In 1899 Askwith was one of the counsel in the Venezuelan arbitration case. In 1907 he entered the railways section of the Board of Trade as assistant secretary, and in 1909 was appointed comptroller-general of the Commercial, Labour and Statistical Departments of the Board of Trade. He acted as arbitrator in many industrial disputes, and in 1911 was made a Knight Commander of the Order of the Bath (KCB) in recognition of his valuable work in that capacity, having already been made a CB in 1909.

Askwith in 1911 became chairman of the recently constituted Industrial Council. It brought together industrialists and trade union representatives, in an unsuccessful attempt to create a central hub for conciliation and arbitration of disputes. In 1912 he made a special report for the Government on the Canadian labour laws, and in 1913 arbitrated in the major Black Country trades strike which lasted for two months and involved in the region of 40,000 workers. In 1915 he was appointed chairman of the Government Arbitration Committee under the Munitions of War Act, holding this post until 1917. On the Committee of Production he did important work for the Government. In 1919 he retired from his position as chief industrial commissioner, and was raised to the peerage as Baron Askwith, of St Ives in the County of Huntingdon.

Lord Askwith was later Chairman of the Council of the Royal Society of Arts between 1922 and 1924, Treasurer of the Royal Society of Arts between 1925 and 1927 and its Vice-President between 1927 and 1938. He was also President of the Institute of Patentees and Inventors between 1925 and 1942. He published Industrial Problems and Disputes (1920), British Taverns, their History and Laws (1928) and Lord James of Hereford (1930).
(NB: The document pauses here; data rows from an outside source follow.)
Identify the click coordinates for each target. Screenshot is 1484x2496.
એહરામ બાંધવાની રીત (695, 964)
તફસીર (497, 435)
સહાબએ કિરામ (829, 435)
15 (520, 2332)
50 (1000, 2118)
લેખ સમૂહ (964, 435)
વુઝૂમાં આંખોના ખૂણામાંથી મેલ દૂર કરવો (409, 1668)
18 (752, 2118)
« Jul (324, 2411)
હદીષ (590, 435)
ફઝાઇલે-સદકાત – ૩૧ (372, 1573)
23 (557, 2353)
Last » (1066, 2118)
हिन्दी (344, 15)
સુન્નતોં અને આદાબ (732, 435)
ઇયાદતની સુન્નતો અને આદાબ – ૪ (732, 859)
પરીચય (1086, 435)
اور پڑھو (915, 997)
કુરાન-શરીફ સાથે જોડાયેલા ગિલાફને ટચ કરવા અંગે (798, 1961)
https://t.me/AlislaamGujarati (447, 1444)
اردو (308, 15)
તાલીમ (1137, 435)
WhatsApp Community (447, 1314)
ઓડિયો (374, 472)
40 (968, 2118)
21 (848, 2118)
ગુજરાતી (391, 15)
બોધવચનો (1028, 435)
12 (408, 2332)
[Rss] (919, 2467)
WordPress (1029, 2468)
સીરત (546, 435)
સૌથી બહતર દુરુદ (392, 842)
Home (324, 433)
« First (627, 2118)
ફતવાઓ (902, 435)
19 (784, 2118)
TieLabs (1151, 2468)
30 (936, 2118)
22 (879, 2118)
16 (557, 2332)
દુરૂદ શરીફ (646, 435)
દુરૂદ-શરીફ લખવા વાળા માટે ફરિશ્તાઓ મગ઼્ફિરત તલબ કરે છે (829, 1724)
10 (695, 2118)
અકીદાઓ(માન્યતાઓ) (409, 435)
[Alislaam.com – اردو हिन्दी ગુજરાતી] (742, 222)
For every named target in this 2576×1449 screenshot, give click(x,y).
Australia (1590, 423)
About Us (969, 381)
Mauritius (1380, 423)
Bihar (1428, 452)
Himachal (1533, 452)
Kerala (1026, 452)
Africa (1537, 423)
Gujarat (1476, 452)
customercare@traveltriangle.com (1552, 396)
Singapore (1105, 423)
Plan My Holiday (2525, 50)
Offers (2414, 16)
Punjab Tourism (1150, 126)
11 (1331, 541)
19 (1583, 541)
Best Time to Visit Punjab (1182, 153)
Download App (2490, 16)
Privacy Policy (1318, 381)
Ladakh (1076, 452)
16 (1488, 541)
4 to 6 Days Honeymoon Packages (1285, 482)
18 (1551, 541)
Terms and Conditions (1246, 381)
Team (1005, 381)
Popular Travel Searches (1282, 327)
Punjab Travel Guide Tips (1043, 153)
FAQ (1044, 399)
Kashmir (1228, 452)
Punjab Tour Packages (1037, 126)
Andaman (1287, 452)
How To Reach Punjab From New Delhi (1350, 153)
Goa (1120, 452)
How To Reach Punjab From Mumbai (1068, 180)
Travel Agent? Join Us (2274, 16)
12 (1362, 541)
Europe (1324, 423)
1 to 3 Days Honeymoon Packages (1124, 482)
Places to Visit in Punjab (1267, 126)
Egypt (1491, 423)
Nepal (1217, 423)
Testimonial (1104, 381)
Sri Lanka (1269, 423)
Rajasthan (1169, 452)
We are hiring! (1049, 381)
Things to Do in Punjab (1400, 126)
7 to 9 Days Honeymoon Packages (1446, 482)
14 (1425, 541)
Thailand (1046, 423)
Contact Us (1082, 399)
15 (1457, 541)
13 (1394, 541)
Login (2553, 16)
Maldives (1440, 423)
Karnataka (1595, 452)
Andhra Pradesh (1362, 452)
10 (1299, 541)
In 1931-32, he chaired a Royal Commission investigating the political situation in Malta.

==Personal life==
In 1908, Lord Askwith married Ellen Peel, daughter of Archibald Peel, nephew of the statesman Sir Robert Peel. She was the widow of Major Henry Graham (d. 1907) and mother of Miles Graham. They had one daughter, Betty Ellen Peel . During the First World War, Lady Askwith was a member of the Central Committee on Women's Employment, and was created a Commander of the Order of the British Empire (CBE) in 1918.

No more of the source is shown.